• [Items from a dataset]
--------------------------------------------------

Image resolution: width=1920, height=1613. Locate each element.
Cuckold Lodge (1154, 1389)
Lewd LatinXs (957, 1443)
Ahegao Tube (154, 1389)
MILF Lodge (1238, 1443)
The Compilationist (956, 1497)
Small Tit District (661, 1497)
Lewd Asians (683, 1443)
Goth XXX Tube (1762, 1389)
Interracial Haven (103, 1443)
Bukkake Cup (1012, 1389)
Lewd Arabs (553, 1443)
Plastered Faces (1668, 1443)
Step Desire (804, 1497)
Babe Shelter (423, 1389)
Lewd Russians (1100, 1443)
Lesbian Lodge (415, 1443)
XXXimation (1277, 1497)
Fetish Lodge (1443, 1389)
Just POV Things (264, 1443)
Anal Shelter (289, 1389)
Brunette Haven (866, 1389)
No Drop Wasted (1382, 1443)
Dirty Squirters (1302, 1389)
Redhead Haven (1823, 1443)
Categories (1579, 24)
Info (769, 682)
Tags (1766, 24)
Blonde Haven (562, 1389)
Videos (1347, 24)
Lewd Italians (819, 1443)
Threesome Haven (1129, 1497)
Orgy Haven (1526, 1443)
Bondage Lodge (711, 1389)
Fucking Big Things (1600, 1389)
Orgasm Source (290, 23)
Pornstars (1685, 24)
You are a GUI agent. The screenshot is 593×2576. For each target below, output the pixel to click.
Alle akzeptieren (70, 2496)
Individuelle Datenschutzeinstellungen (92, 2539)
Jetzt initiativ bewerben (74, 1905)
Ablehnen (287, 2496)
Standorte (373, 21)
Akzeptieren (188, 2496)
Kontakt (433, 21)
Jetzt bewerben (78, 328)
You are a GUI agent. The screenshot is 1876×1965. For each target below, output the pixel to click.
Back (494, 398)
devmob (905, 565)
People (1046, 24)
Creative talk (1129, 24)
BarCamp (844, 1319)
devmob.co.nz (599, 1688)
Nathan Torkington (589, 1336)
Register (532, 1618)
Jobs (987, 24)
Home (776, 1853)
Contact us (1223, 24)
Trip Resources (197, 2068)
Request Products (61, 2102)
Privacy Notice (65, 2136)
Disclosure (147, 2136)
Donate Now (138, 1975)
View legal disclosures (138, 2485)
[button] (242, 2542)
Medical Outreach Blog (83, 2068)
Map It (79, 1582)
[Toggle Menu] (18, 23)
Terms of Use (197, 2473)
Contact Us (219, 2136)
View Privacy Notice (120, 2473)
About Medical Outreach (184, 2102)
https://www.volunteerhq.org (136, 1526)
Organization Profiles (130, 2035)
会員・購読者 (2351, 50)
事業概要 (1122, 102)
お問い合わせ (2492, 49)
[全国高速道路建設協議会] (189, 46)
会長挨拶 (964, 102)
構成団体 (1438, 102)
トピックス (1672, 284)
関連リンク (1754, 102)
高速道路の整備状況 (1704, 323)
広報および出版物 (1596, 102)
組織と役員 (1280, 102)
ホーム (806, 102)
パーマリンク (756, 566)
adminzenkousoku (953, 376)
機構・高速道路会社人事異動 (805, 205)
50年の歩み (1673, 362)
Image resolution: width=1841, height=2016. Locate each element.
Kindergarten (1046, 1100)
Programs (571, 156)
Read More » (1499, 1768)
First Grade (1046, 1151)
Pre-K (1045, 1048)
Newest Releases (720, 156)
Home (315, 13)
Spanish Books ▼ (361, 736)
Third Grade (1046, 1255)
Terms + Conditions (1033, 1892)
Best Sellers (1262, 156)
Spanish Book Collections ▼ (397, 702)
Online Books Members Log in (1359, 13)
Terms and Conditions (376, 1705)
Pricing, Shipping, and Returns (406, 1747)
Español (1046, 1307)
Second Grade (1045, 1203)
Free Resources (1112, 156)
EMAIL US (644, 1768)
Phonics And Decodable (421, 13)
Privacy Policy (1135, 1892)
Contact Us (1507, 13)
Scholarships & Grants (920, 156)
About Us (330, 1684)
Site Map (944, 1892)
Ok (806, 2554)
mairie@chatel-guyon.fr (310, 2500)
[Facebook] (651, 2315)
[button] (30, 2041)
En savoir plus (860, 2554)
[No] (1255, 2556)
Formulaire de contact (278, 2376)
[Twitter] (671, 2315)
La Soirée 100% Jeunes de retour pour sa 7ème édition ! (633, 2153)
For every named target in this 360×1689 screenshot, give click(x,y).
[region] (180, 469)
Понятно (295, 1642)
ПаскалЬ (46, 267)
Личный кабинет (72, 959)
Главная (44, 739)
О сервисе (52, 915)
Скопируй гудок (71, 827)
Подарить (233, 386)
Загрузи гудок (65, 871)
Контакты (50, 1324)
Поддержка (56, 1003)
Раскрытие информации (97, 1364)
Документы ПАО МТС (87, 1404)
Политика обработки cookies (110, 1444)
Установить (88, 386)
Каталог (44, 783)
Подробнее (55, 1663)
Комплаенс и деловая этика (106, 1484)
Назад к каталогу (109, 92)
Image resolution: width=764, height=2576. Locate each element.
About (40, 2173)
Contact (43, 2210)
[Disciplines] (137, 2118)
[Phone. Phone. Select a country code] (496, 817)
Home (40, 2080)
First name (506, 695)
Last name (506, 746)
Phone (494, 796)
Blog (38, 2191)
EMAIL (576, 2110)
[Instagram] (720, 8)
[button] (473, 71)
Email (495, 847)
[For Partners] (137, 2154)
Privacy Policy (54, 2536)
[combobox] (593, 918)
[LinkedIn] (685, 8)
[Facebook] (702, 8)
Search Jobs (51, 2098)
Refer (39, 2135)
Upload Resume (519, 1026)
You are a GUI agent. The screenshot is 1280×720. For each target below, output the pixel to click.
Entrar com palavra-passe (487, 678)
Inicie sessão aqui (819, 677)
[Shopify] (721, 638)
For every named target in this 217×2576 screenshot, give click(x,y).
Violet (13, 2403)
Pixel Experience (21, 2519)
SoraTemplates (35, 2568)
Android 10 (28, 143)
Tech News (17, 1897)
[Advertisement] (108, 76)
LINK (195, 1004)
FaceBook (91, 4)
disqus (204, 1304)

--------------------------------------------------

• [Directions] Go to the line with "You are a GUI agent. The screenshot is 593×2576." in the entries above and repeat every line from there through the line with "広報および出版物 (1596, 102)", exactly and with no other text.

• [Solution to the exercise]
You are a GUI agent. The screenshot is 593×2576. For each target below, output the pixel to click.
Alle akzeptieren (70, 2496)
Individuelle Datenschutzeinstellungen (92, 2539)
Jetzt initiativ bewerben (74, 1905)
Ablehnen (287, 2496)
Standorte (373, 21)
Akzeptieren (188, 2496)
Kontakt (433, 21)
Jetzt bewerben (78, 328)
You are a GUI agent. The screenshot is 1876×1965. For each target below, output the pixel to click.
Back (494, 398)
devmob (905, 565)
People (1046, 24)
Creative talk (1129, 24)
BarCamp (844, 1319)
devmob.co.nz (599, 1688)
Nathan Torkington (589, 1336)
Register (532, 1618)
Jobs (987, 24)
Home (776, 1853)
Contact us (1223, 24)
Trip Resources (197, 2068)
Request Products (61, 2102)
Privacy Notice (65, 2136)
Disclosure (147, 2136)
Donate Now (138, 1975)
View legal disclosures (138, 2485)
[button] (242, 2542)
Medical Outreach Blog (83, 2068)
Map It (79, 1582)
[Toggle Menu] (18, 23)
Terms of Use (197, 2473)
Contact Us (219, 2136)
View Privacy Notice (120, 2473)
About Medical Outreach (184, 2102)
https://www.volunteerhq.org (136, 1526)
Organization Profiles (130, 2035)
会員・購読者 (2351, 50)
事業概要 (1122, 102)
お問い合わせ (2492, 49)
[全国高速道路建設協議会] (189, 46)
会長挨拶 (964, 102)
構成団体 (1438, 102)
トピックス (1672, 284)
関連リンク (1754, 102)
高速道路の整備状況 (1704, 323)
広報および出版物 (1596, 102)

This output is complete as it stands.